* Work order
Every word of the data below has to be copied faithfully.
-- Information given follows --
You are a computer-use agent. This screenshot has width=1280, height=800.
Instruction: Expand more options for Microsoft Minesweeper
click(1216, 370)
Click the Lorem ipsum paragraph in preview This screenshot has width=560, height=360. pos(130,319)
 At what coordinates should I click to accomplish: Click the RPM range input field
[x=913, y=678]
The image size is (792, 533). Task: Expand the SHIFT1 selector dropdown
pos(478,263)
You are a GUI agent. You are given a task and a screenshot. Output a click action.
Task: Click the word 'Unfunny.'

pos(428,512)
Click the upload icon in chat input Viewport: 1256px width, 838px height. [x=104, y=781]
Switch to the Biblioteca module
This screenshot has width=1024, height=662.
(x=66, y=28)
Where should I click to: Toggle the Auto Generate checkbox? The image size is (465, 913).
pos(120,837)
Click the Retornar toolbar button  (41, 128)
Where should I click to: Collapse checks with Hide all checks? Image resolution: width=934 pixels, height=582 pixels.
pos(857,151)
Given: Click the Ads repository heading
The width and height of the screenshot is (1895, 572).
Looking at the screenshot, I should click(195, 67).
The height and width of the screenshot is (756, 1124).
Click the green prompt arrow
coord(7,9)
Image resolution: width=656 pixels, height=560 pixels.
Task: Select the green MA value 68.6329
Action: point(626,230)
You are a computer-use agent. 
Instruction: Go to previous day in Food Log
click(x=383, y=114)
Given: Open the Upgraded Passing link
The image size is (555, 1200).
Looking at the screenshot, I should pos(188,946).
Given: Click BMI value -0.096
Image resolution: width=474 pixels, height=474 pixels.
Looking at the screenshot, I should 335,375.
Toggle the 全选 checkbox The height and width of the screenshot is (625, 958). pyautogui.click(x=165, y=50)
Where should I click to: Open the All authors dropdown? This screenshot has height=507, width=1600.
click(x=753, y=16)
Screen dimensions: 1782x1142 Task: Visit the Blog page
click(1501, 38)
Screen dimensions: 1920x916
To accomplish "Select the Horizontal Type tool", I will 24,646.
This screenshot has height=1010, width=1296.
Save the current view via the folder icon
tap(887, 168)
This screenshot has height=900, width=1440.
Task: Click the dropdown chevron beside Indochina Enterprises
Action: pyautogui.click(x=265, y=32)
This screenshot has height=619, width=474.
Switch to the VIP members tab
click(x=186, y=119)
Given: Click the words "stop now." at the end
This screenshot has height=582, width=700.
-- Information given concluded --
* Expected answer
You are a computer-use agent. This screenshot has width=1280, height=800.
Instruction: Expand more options for Microsoft Minesweeper
click(1216, 370)
Click the Lorem ipsum paragraph in preview This screenshot has width=560, height=360. pos(130,319)
 At what coordinates should I click to accomplish: Click the RPM range input field
[x=913, y=678]
The image size is (792, 533). Task: Expand the SHIFT1 selector dropdown
pos(478,263)
You are a GUI agent. You are given a task and a screenshot. Output a click action.
Task: Click the word 'Unfunny.'

pos(428,512)
Click the upload icon in chat input Viewport: 1256px width, 838px height. [x=104, y=781]
Switch to the Biblioteca module
This screenshot has width=1024, height=662.
(x=66, y=28)
Where should I click to: Toggle the Auto Generate checkbox? The image size is (465, 913).
pos(120,837)
Click the Retornar toolbar button  (41, 128)
Where should I click to: Collapse checks with Hide all checks? Image resolution: width=934 pixels, height=582 pixels.
pos(857,151)
Given: Click the Ads repository heading
The width and height of the screenshot is (1895, 572).
Looking at the screenshot, I should click(195, 67).
The height and width of the screenshot is (756, 1124).
Click the green prompt arrow
coord(7,9)
Image resolution: width=656 pixels, height=560 pixels.
Task: Select the green MA value 68.6329
Action: point(626,230)
You are a computer-use agent. 
Instruction: Go to previous day in Food Log
click(x=383, y=114)
Given: Open the Upgraded Passing link
The image size is (555, 1200).
Looking at the screenshot, I should pos(188,946).
Given: Click BMI value -0.096
Image resolution: width=474 pixels, height=474 pixels.
Looking at the screenshot, I should 335,375.
Toggle the 全选 checkbox The height and width of the screenshot is (625, 958). pyautogui.click(x=165, y=50)
Where should I click to: Open the All authors dropdown? This screenshot has height=507, width=1600.
click(x=753, y=16)
Screen dimensions: 1782x1142 Task: Visit the Blog page
click(1501, 38)
Screen dimensions: 1920x916
To accomplish "Select the Horizontal Type tool", I will 24,646.
This screenshot has height=1010, width=1296.
Save the current view via the folder icon
tap(887, 168)
This screenshot has height=900, width=1440.
Task: Click the dropdown chevron beside Indochina Enterprises
Action: pyautogui.click(x=265, y=32)
This screenshot has height=619, width=474.
Switch to the VIP members tab
click(x=186, y=119)
Given: Click the words "stop now." at the end
This screenshot has height=582, width=700.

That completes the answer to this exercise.